Una de las primeras piezas de la maquinaria judicial británica es el sistema de los masters. Los masters son una especie de jueces adjuntos o árbitros. El master, antes de ser nombrado como tal, ha sido abogado de los tribunales durante diez años, por lo menos, y es el que establece el estilo y la preparación del juicio. Celebran sus sesiones en las cámaras del Royal Court of Justice, eliminando buena parte de las artimañas y frivolidades con que los abogados fastidian a los tribunales en otros lugares del mundo.
El master establecerá normas sobre el número de testigos permitido, el tiempo aproximado en el cual debe celebrarse una causa, el interrogatorio previo de los testigos, normas sobre las enmiendas a las demandas y alegatos presentados, y expedición de órdenes respecto a la presentación de documentos.
En ciertos casos, el master juzga una causa.
Sus normas son rápidas y concisas, perfectamente adecuadas para la aplicación de la ley, y pocas veces son desautorizadas luego por el tribunal.

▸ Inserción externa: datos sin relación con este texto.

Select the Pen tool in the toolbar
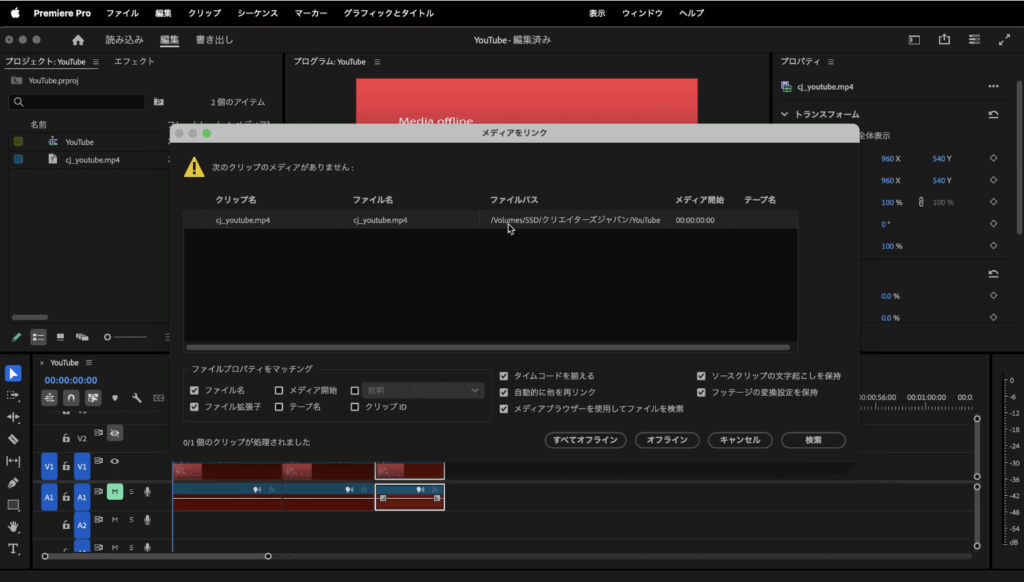 click(x=13, y=483)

Los despachos de los masters flanquean una gran sala llamada el Bear Garden (Jardín de los Osos), donde se reúnen los procuradores para comparecer ante los tribunales. Todos van allá en traje de etiqueta; todos: jóvenes esperanzados, viejos ajados, unos con cabello largo, otros con cabello corto.
El master está sentado detrás de una especie de mostrador, y cada pocos minutos llama a los procuradores de las partes litigantes y echa una ojeada a sus alegatos.
—Bien, ¿qué quieren ustedes?
Los procuradores discuten. Con frecuencia, un master listo exclamará:
—Hay cosas tan claras que no deberían discutirse, En este punto, los procuradores se retiran al Bear Garden, sabiendo que se les ha advertido delicadamente de que una de las partes está malgastando el dinero de sus clientes y el tiempo del tribunal. Hay que llegar a un arreglo inmediatamente y detener el proceso.
Antes de que se vea una causa en la sala del tribunal, el master habrá establecido claramente las normas del combate verbal.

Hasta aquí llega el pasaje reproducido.